In the early 1990s Kenya was forced to charge fees on public universities and government hospitals in order to meet IMF/World Bank conditions.

Alternatives for Kenya

Amid public outcry and the resultant spike in cost of living, the VAT on petroleum products contained in Finance 2018 is economically and politically explosive.

But does the government have options to fill in the Sh70B hole likely to be punched in the budget if the VAT law is postponed? There are alternatives.

Sealing leakages of corruption

The government can seal loopholes where public funds are siphoned through irregular payments. An instance is where taxpayers lost Sh3.3B in irregular land compensations by the National Lands Commission for the Standard Gauge Railway.

A fresh report making headlines has exposed another SGR compensation racket for land between Tuala and Ngong which has  pumped up to Sh15b while a fresh valuation puts the real cost at Sh7.5b.

Another glaring evidence of wastage and misappropriation is the controversial Sh1.5B Ruaraka land compensation. This list is inexhaustible. Remember the Sh10b National Youth Service Scandal?

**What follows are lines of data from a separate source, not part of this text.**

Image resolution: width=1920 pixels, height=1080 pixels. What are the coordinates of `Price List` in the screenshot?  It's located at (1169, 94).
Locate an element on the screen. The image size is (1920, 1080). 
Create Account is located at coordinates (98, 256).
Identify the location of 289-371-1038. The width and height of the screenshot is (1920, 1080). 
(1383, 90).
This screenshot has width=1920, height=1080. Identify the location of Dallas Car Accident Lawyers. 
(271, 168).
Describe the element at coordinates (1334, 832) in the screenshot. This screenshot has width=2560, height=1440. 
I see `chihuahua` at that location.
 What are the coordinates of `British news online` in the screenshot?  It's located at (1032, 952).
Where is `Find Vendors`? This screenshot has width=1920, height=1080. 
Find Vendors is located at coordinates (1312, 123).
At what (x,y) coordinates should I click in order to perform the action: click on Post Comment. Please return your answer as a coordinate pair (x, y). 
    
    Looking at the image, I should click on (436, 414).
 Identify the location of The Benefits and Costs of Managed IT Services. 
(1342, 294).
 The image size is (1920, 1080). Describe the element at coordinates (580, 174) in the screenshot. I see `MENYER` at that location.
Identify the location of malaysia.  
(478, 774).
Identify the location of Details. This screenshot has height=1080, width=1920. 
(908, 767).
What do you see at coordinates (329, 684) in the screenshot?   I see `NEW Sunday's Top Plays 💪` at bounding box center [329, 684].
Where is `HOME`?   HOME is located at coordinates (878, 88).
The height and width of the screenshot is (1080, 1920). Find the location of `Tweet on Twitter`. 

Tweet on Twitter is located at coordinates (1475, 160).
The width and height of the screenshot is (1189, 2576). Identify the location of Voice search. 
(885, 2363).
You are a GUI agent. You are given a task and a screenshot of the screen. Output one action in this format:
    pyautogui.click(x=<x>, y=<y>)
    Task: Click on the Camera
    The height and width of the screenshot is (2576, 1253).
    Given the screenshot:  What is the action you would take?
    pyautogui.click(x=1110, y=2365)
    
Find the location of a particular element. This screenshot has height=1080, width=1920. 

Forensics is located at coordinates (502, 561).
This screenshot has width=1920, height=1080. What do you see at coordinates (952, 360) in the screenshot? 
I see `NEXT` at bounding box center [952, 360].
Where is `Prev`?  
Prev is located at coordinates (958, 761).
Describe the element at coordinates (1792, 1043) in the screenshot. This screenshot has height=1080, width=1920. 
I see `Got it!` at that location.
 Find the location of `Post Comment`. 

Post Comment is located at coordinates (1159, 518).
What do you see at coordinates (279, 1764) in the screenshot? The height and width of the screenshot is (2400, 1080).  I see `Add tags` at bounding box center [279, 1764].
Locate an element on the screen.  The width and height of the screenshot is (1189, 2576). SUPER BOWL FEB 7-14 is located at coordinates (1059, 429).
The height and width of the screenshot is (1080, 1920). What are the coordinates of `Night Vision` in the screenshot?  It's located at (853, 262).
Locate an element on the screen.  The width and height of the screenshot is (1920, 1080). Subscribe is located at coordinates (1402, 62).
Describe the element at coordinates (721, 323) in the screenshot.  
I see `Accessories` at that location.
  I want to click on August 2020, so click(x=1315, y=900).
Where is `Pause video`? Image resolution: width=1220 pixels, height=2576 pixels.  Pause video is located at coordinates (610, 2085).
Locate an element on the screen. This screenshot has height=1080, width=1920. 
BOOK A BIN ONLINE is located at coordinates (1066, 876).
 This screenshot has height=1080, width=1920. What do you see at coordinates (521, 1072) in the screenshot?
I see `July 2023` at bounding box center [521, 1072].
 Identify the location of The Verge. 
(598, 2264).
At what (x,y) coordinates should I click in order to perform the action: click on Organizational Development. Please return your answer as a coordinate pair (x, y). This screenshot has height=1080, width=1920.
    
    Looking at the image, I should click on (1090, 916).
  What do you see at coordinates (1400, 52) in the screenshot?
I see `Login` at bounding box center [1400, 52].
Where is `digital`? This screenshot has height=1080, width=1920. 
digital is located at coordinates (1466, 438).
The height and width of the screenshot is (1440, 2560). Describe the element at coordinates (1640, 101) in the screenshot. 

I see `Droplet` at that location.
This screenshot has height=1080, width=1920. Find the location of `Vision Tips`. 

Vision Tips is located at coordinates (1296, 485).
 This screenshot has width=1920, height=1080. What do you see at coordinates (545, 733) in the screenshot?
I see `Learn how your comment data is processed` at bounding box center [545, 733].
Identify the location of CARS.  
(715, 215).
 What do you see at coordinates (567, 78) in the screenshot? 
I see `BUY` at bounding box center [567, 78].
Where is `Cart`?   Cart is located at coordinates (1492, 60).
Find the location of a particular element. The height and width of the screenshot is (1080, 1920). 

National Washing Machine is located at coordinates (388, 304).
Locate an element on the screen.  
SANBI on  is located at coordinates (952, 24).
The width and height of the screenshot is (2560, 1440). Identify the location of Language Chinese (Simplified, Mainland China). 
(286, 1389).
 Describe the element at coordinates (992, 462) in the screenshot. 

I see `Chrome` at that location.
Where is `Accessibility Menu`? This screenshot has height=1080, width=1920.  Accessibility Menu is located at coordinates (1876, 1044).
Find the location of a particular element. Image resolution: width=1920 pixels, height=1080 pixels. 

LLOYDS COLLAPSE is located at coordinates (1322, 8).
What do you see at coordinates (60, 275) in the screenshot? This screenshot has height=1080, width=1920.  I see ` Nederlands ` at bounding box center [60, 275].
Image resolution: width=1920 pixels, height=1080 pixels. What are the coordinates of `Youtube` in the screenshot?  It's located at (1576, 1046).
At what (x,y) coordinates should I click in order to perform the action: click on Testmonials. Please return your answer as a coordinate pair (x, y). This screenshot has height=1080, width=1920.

Cutting down unnecessary cost

A recurring cost-cutting argument has been the reduction of salaries and perks for MPs who are paid close to a million shillings. The reasoning is that elected representatives are in office to serve but not to make money having demonstrated they are not poor going by the millions of shillings they use in their campaigns.

Tax collection efficiency

Kenya Revenue Authority can increase its efficiency. Just a month ago, the Standard reported that the KRA lost Sh100b in tax evasions for imported goods in six months.